Linux Capabilities and Container Security for Node.js: Running Without Root

Your Node.js container runs as root. You know this because your Dockerfile says FROM node:20-slim and you never added a USER directive. The process runs with uid 0 inside the container, which means if an attacker gets RCE through a vulnerability in express, lodash, or any of the other 1,200 packages in node_modules, they have full root privileges on the container. From there, kernel exploit or misconfigured seccomp, host access is one CVE away.

The Dockerfile that ships with half the tutorials on the internet looks exactly like this:

FROM node:20-slim
WORKDIR /app
COPY package*.json ./
RUN npm ci --only=production
COPY . .
EXPOSE 3000
CMD ["node", "server.js"]

No non-root user. No capability drops. No read-only filesystem. No seccomp. It builds, it runs, it passes every smoke test. And it is one curl command from a container breakout that exposes the host.

This post covers the exact four things you need to harden a Node.js container: dropping Linux capabilities, running as a non-root user, mounting the root filesystem read-only, and applying a seccomp profile. Every step is deployable today, compatible with Docker and Kubernetes, and breaks nothing if you account for the side effects.

Why root inside a container is still root

A common misconception is that Docker containers run in a sandbox and that root inside a container is somehow less powerful than root on the host. That is partially true and dangerously misleading.

Docker applies a default seccomp profile and drops some Linux capabilities. But the default set of capabilities Docker keeps is generous. A node:20-slim container running as root has the following capabilities by default:

CAP_CHOWN, CAP_DAC_OVERRIDE, CAP_FSETID, CAP_FOWNER, CAP_MKNOD, CAP_NET_RAW, CAP_SETGID, CAP_SETUID, CAP_SETFCAP, CAP_SETPCAP, CAP_NET_BIND_SERVICE, CAP_SYS_CHROOT, CAP_AUDIT_WRITE, CAP_KILL

That is fourteen capabilities, including CAP_DAC_OVERRIDE (bypass file permission checks), CAP_NET_RAW (raw socket access for ARP spoofing), and CAP_SYS_CHROOT (chroot escapes). If an attacker compromises your Node.js process, they inherit all of these.

The attack chain looks like this:

A prototype pollution vulnerability in a dependencies package lets the attacker write a file to disk.
Because the container runs as root, the file lands with uid 0 and can overwrite any binary in /usr, /sbin, or anywhere else in the container.
The attacker writes a malicious binary that uses CAP_SYS_CHROOT and a mounted /proc to escape the container namespace.
The attacker now has a foothold on the host.

Every step of this chain is blocked by the hardening techniques below.

Step 1: Drop every capability, then add back only what you need

The first and easiest hardening step is to drop all capabilities and only add back the ones your application actually needs.

For a typical Node.js HTTP server, the only capability you need is CAP_NET_BIND_SERVICE if you want to bind to a privileged port (under 1024). If your application listens on port 3000 or above (which it should), you do not even need that.

Docker Compose:

services:
  app:
    build: .
    cap_drop:
      - ALL
    cap_add: []
    ports:
      - "3000:3000"

Docker run:

docker run --cap-drop=ALL --cap-add=NET_BIND_SERVICE my-app

But wait. If you test --cap-drop=ALL on a Node.js container running as root, you might see something unexpected. Node.js’s fs module uses uv_fs_open() which, under the hood, calls openat(). Without CAP_DAC_OVERRIDE, the kernel enforces the file’s permission bits strictly. If your application writes to a log file or uploads a file, the uid and gid of the running process must have write permission on the target directory. This is not a capability issue but a permissions issue, which the next step solves.

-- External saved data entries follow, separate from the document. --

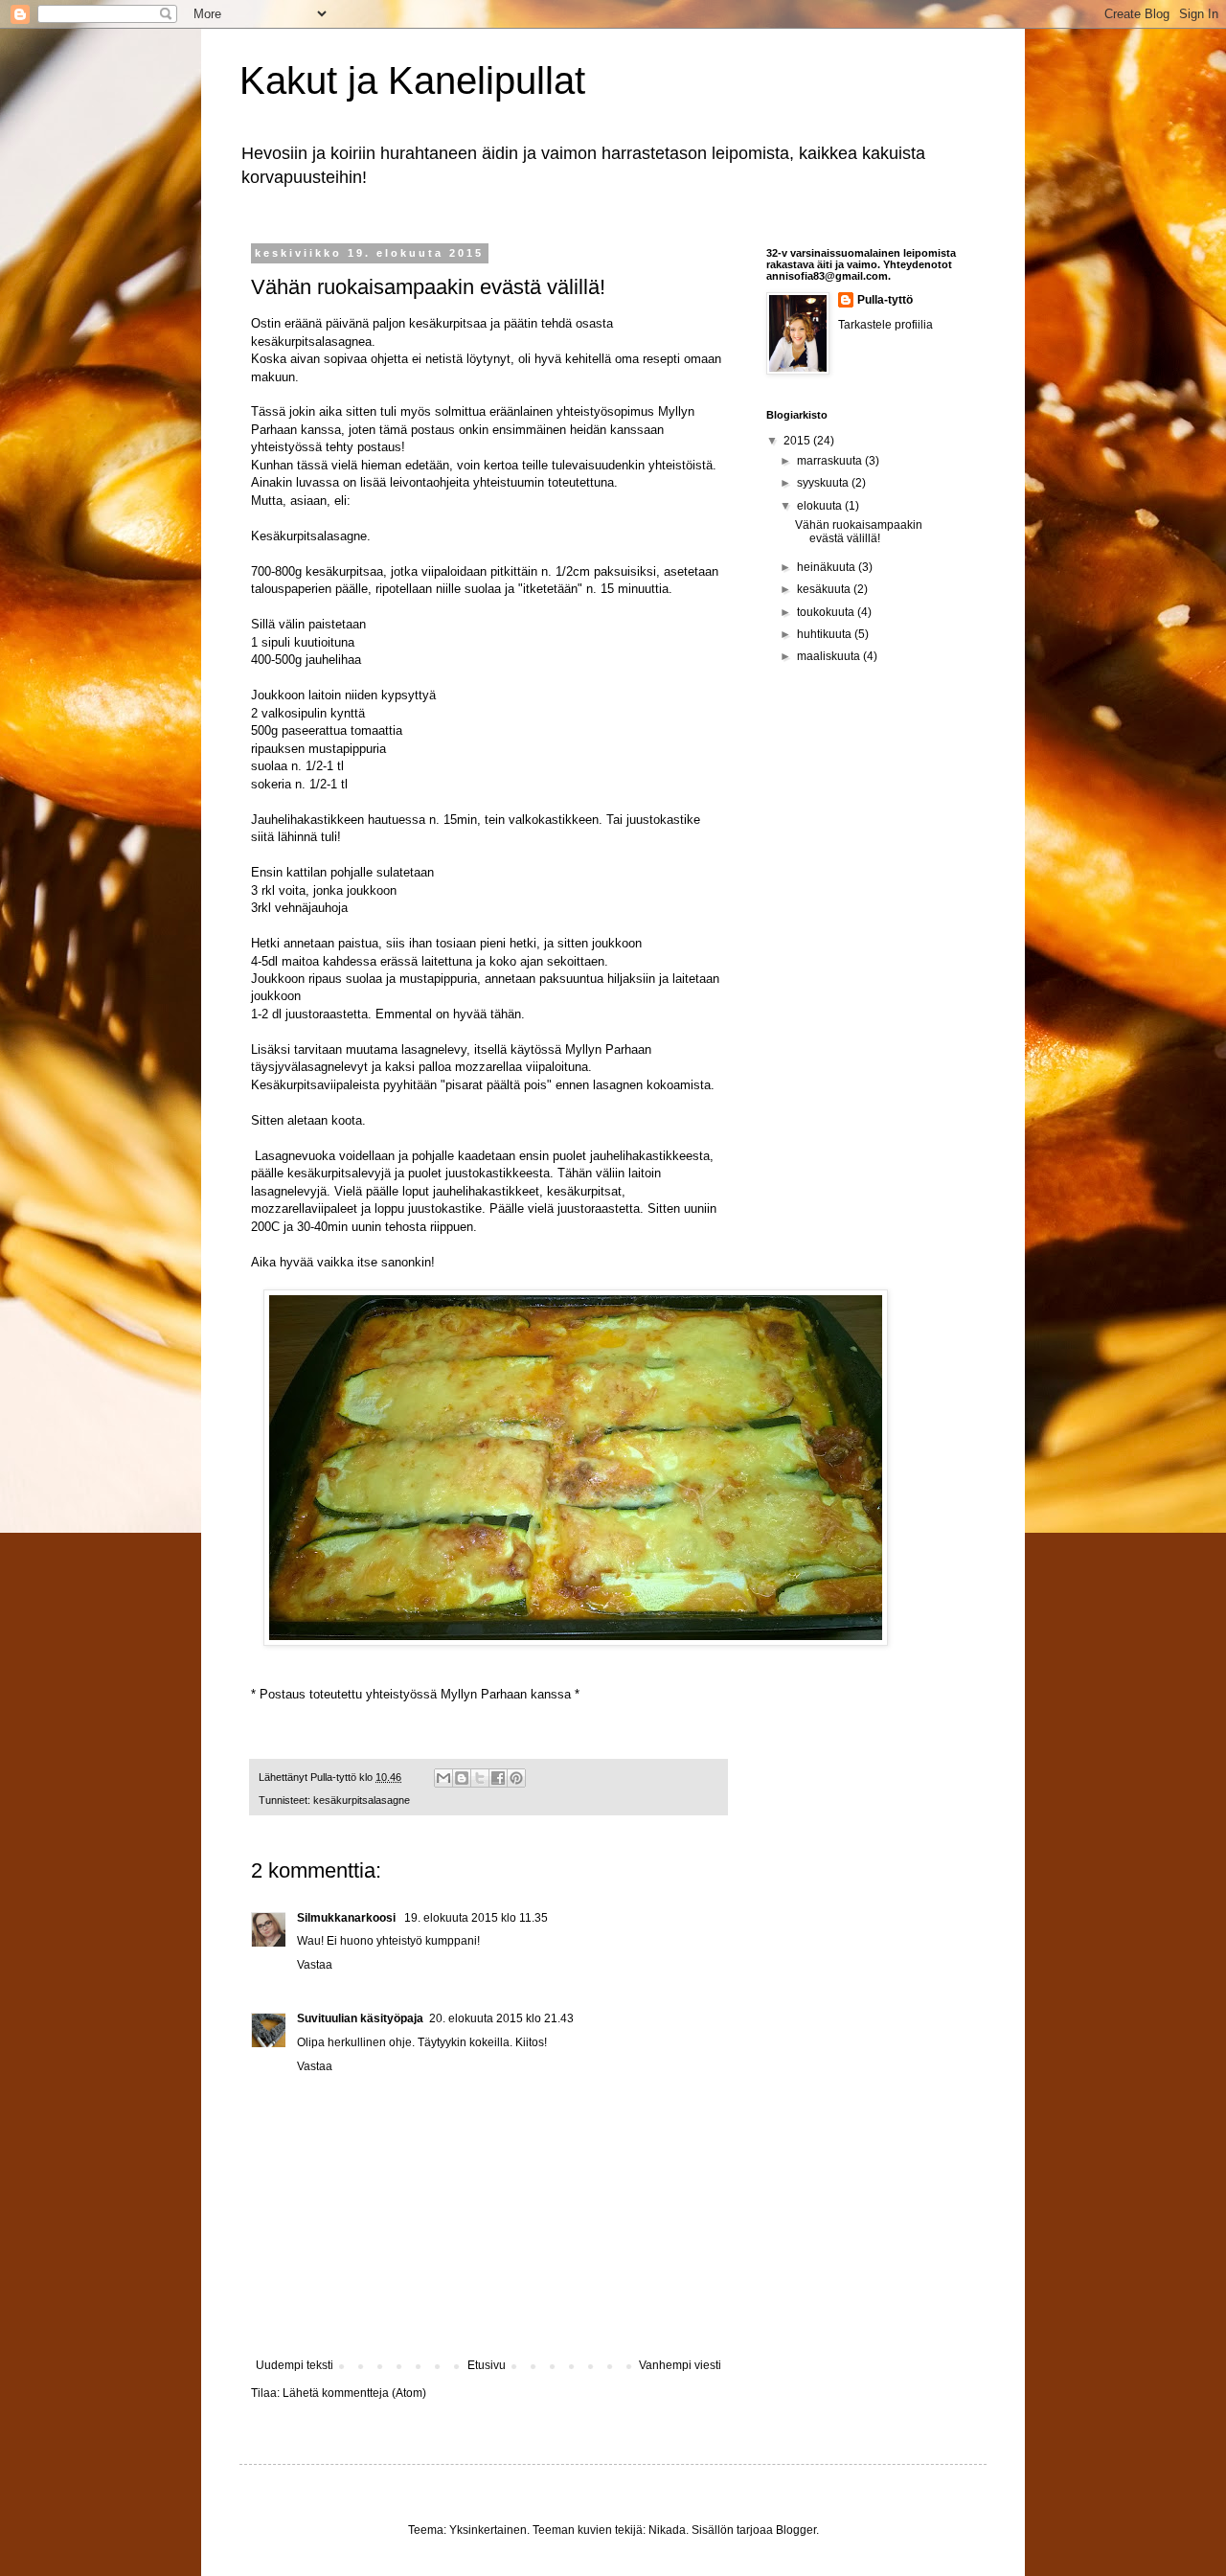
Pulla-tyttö (885, 300)
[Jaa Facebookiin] (498, 1778)
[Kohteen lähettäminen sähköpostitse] (443, 1778)
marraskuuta (831, 460)
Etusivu (486, 2365)
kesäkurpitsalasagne (361, 1800)
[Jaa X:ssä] (479, 1778)
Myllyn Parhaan (484, 1694)
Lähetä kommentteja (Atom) (354, 2393)
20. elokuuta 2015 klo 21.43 (501, 2018)
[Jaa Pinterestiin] (516, 1778)
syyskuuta (824, 483)
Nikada (667, 2530)
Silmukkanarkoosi (347, 1918)
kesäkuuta (825, 589)
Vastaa (314, 1965)
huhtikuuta (825, 634)
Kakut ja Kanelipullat (412, 80)
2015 (798, 440)
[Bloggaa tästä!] (461, 1778)
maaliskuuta (830, 656)
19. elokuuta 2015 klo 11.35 (476, 1918)
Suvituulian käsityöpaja (360, 2018)
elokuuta (821, 506)
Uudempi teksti (294, 2365)
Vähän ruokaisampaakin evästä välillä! (858, 531)
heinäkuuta (827, 567)
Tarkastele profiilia (885, 324)
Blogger (796, 2530)
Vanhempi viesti (680, 2365)
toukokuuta (827, 612)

The key insight: capability drops are free. They add zero runtime overhead, they require no code changes, and they block entire classes of kernel-level exploits. There is no reason not to drop ALL and add back only what you need.

Step 2: Run as a non-root user

This is the single highest-impact change you can make. A process running as uid 1000 inside the container cannot write to /usr/bin, cannot modify /etc/passwd, and cannot chroot to escape namespaces. The kernel checks against the effective uid of the process, and if that uid is not 0, the privileged syscalls are blocked regardless of what capabilities the container holds.

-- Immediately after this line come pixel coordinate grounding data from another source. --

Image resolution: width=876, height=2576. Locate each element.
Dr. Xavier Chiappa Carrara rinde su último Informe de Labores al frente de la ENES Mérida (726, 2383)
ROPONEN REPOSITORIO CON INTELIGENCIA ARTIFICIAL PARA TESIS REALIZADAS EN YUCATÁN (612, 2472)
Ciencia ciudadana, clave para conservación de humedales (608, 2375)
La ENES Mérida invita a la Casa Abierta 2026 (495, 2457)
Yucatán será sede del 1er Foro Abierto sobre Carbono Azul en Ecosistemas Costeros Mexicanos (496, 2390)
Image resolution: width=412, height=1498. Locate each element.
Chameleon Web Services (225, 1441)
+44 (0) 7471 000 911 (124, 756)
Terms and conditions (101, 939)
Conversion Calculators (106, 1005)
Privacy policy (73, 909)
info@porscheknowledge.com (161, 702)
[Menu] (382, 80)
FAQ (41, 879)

The Dockerfile change is two lines:

FROM node:20-slim

# Create a non-root user and group
RUN groupadd --system --gid 1000 appuser && \
    useradd --system --uid 1000 --gid appuser appuser

WORKDIR /app
COPY package*.json ./
RUN npm ci --only=production && \
    # Ensure the app user owns the application files
    chown -R appuser:appuser /app
COPY --chown=appuser:appuser . .

USER appuser
EXPOSE 3000
CMD ["node", "server.js"]

If you are using Alpine-based images (node:20-alpine), the commands are different because Alpine uses busybox:

FROM node:20-alpine

RUN addgroup -S -g 1000 appuser && \
    adduser -S -u 1000 -G appuser appuser

WORKDIR /app
COPY package*.json ./
RUN npm ci --only=production && \
    chown -R appuser:appuser /app
COPY --chown=appuser:appuser . .

USER appuser
EXPOSE 3000
CMD ["node", "server.js"]

The uid 1000 is arbitrary but conventional. Any uid above 1000 works. Do not use uids below 100 (system accounts) for application processes.

What breaks when you switch to a non-root user?

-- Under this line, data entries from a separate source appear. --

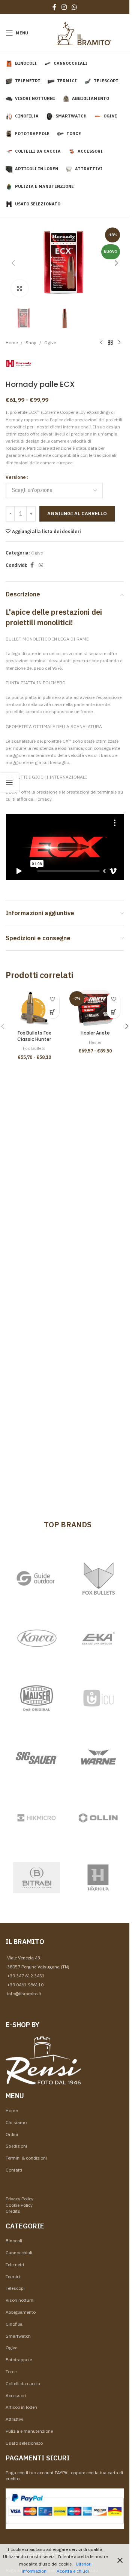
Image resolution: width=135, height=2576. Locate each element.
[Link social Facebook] (54, 7)
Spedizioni (16, 2146)
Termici (13, 2276)
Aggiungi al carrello (77, 513)
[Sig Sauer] (37, 1758)
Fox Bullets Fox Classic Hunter (34, 1036)
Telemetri (15, 2264)
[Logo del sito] (82, 32)
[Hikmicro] (37, 1818)
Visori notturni (20, 2300)
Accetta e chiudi (73, 2571)
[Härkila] (98, 1878)
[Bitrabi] (37, 1878)
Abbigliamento (21, 2312)
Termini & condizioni (26, 2158)
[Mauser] (37, 1698)
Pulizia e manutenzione (29, 2431)
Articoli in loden (21, 2407)
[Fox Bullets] (98, 1578)
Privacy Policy (19, 2198)
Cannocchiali (19, 2252)
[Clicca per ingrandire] (19, 288)
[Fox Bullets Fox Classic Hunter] (34, 1007)
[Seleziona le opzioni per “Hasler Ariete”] (113, 1011)
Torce (11, 2371)
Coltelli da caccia (23, 2383)
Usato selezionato (24, 2443)
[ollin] (98, 1818)
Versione (16, 477)
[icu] (98, 1698)
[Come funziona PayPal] (65, 2508)
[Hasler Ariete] (95, 1007)
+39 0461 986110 (25, 1984)
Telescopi (15, 2288)
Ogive (50, 342)
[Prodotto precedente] (101, 342)
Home (12, 342)
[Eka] (98, 1638)
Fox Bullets (34, 1048)
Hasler (95, 1042)
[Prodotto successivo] (119, 342)
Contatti (14, 2170)
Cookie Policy (19, 2205)
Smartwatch (18, 2336)
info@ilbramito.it (24, 1993)
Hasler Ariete (95, 1033)
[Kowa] (37, 1638)
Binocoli (14, 2240)
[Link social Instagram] (64, 7)
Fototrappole (19, 2359)
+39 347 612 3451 (26, 1975)
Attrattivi (14, 2419)
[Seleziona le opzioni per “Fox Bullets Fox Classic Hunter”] (52, 1011)
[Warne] (98, 1758)
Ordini (12, 2134)
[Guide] (37, 1578)
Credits (13, 2211)
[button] (13, 263)
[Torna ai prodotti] (110, 342)
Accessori (16, 2395)
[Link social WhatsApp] (74, 7)
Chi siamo (16, 2122)
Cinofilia (14, 2324)
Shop (31, 342)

Anything that writes to filesystem paths controlled by root. The most common issues:

Log files written to /var/log. Your application cannot create files there. Write logs to stdout/stderr (which you should be doing anyway for containerized apps) or to a directory under /app that has the right ownership.
Socket files in /var/run. If you use Unix domain sockets, create the socket in a directory owned by the app user.
npm install with lifecycle scripts. Some npm packages run postinstall scripts that need to write to protected paths. If you npm install as the appuser, those scripts fail. Always run npm ci during the build (as root or with a temporary build user) and copy the result.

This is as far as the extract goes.